While homosexuality is increasingly seen as mainstream in Europe and North America, lesbians in many countries still face ostracism, societal judgement and sometimes brutality. In neighbouring South Africa, for instance, they can be subjected to ‘correctional rape’, where men take it in turns to rape a lesbian supposedly to make her realise what she is missing.
The actual number of lesbians in Malawi is impossible to pinpoint since the government denies homosexuality. There are no census or health care records that capture sexual orientation. The gay community in Malawi keeps its secret close; fearful of prosecution or the kind of criticism Mercy has endured.
“Most of them can’t handle what I am facing. But that does not mean I have not met many women who will have sex with other women. We are here, we exist and what society says is not going to change that.”
After her story broke, Mercy was asked to attend a gathering for journalists who, along with the Centre for the Development of People (Cedep), a non-governmental organisation at the forefront of seeking a voice for sexual minorities, and the Centre for Human Rights and Rehabilitation (CHRR), are making strides in creating a Malawi more tolerant of lesbian, gay, bi-sexual and transgender (LGBT) members of its population.
Mercy’s presence at the meeting was a milestone for organisations often criticised for having insufficient contact with those whose interests they say they are protecting. But the reaction of the 18 men and two women in the room showed that even such groups find it hard to understand lesbianism. Some of the men whispered audibly about her possible attraction to them, as if even they wondered whether she just needed to be satisfied by a real man.
Many Malawians believe that Kumwenda was paid to come out as an elaborate test of the government’s stance on homosexuality. There have been such cases in the past, including the 2010 secretly sponsored public wedding of Tiwonge Chimbalanga and Steven Monjeza, a transgender male and a bisexual man who married and were arrested after they took their vows. Then there was the fracas at the start of the regime of Joyce Banda, Malawi’s first woman president, when two prostitutes were paid to pose as lesbians to try her views. The prostitutes were not arrested but Clement Chinoko of Blantyre Newspapers Limited, the journalist who wrote the story, was. The Blantyre lawyer safeguarded him from government investigators but Chinoko was ultimately fired. He has never revealed his sources and while he did admit to receiving cash for the story, it remains unclear who paid him.
This cynicism is cemented by the fact that Mercy works for Cedep, delivering care to sexual minorities around Malawi whose conditions, including anal sores and HIV, would be frowned upon in hospitals.
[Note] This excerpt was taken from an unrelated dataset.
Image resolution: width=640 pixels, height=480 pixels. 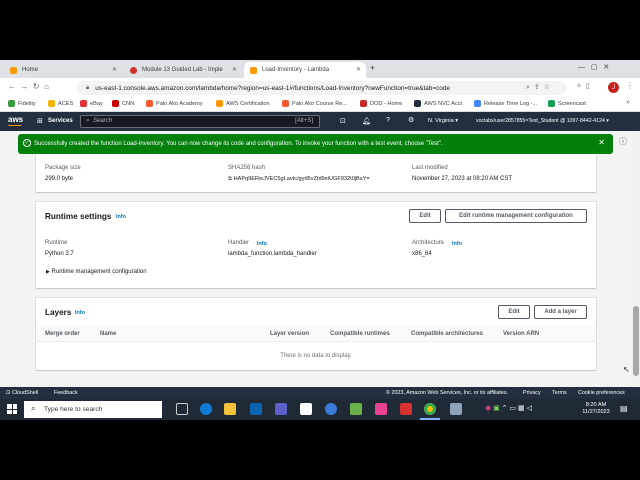 I want to click on edge-icon, so click(x=206, y=409).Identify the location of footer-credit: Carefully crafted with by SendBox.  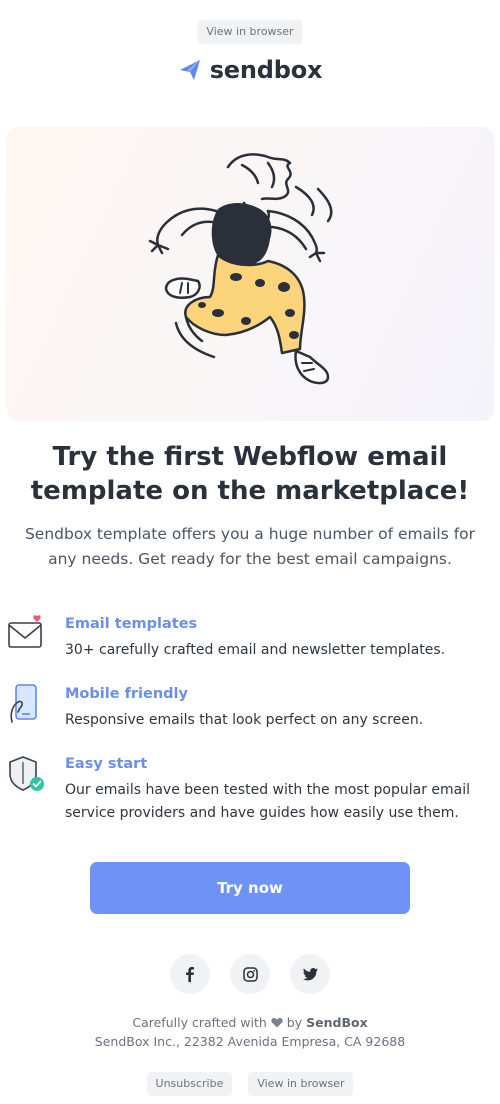
(250, 1023).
The country, which does not acknowledge homosexuality or allow the distribution of condoms in prisons, also has no market for the lubricants that can help prevent the kinds of friction sores Cedep workers must treat. Mercy has adamantly denied any payment took place.
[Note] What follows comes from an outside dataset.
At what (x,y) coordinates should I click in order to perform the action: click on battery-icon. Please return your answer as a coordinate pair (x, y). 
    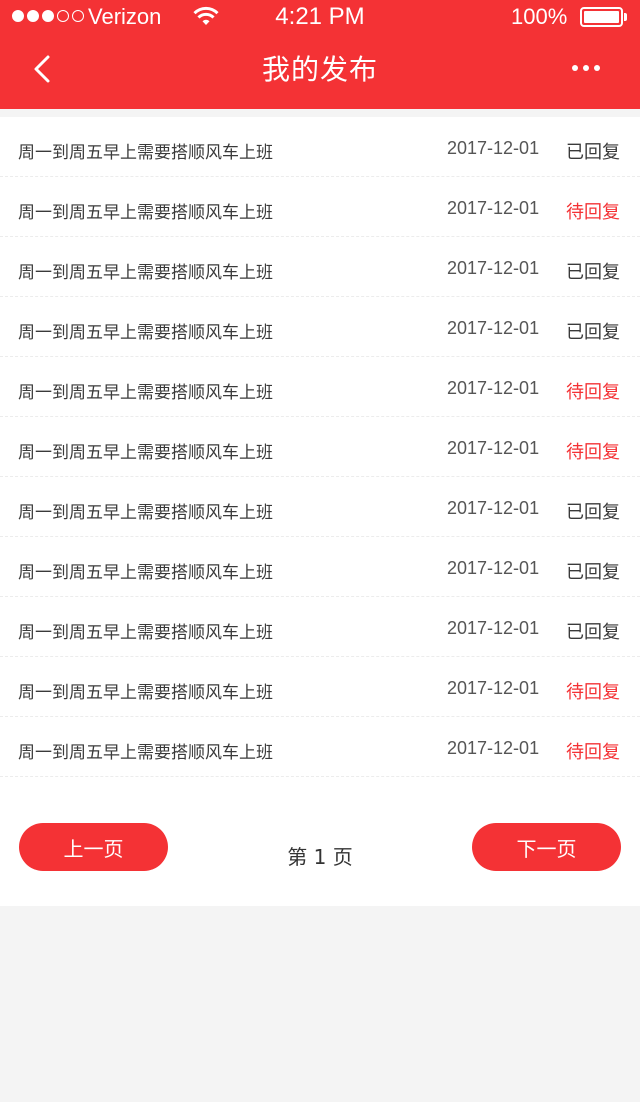
    Looking at the image, I should click on (602, 17).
“My employers knew nothing about my sexual orientation. They deal with sexual minorities and I have been there as a medical carer helping them with their cases. I see how they are trying to get Malawi to accept us,” she said.
But in Malawi, acceptance still lies a long way off. And as Kumwenda found out painfully in the wake of the story, rejection can start at home.
“My father has come to know about me through the news story in the paper. He has since disowned me and I now live in hiding because of the threats I have been receiving. People are genuinely appalled and refuse to hear me,” she said.
What would she like them to hear about her?
“That I am a girl like any other girl. A woman like any other woman. I have ambitions, hopes and dreams. I eat. I sleep, I wear the latest trends. I fall in love, I get heartbroken. It’s just that all the romance I have ever experienced has been with women.”